"You couldn't say that if you were--what you say you are."

"How do you know it isn't a trick!" he exclaimed, "just another move in the game--just to get you a little further out of your depth, and then drown you?" His hands closed round her neck with brutal pleasure in her youth, her softness, her delicacy, her powerlessness.

"It's strange," he said wonderingly, "but at this moment when you have never been more tempting to me, I am willing to let you go--want to let you go. It's the first good resolution in my life, yet you stick here like an infatuated little noodle, waiting for it to pass."

She snuggled closer against him.

"Am I tempting?"

"My God, yes."

"And you love me?"

"Oh, my darling, I do, I do!"

"And wouldn't it be nice for a poor little lonesome cheap actor, who's really a great big splendid noble person of genius, if he only knew it--to have me to pet him and love him and adore him, and kiss away his morbid, silly moods, and make such a darling baby of him that he'd burst out crying if I were out of his sight a minute?"

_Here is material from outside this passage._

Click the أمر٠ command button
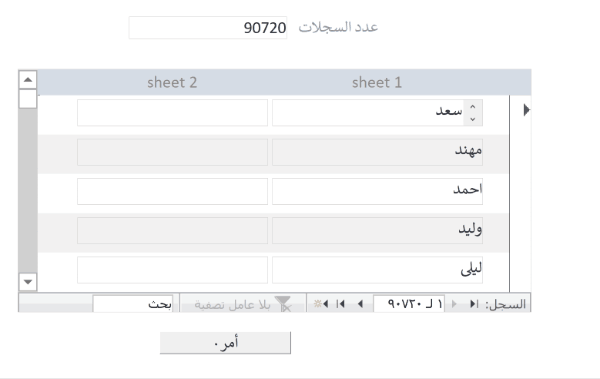Viewport: 600px width, 379px height. 225,343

He looked at her sharply for an underlying meaning--a comprehension--an assent. But her candor and innocence were transparent; the purity beneath those limpid depths shone like a diamond in a pool. Her love took no thought of anything base or wrong, either in him or in her; all she sought was the assurance that he loved her, and wanted her; and this achieved she was content to leave the rest to him with unquestioning faith. She did not come of the class to whom marriage is vividly seen as a protection, a safe-guard, a coveted lien on a pocket-book and a man, enforceable by the police; to her it was more one of those inevitable formalities that attend all the big events of life, from being born to being buried, and which one accepts as a matter of course.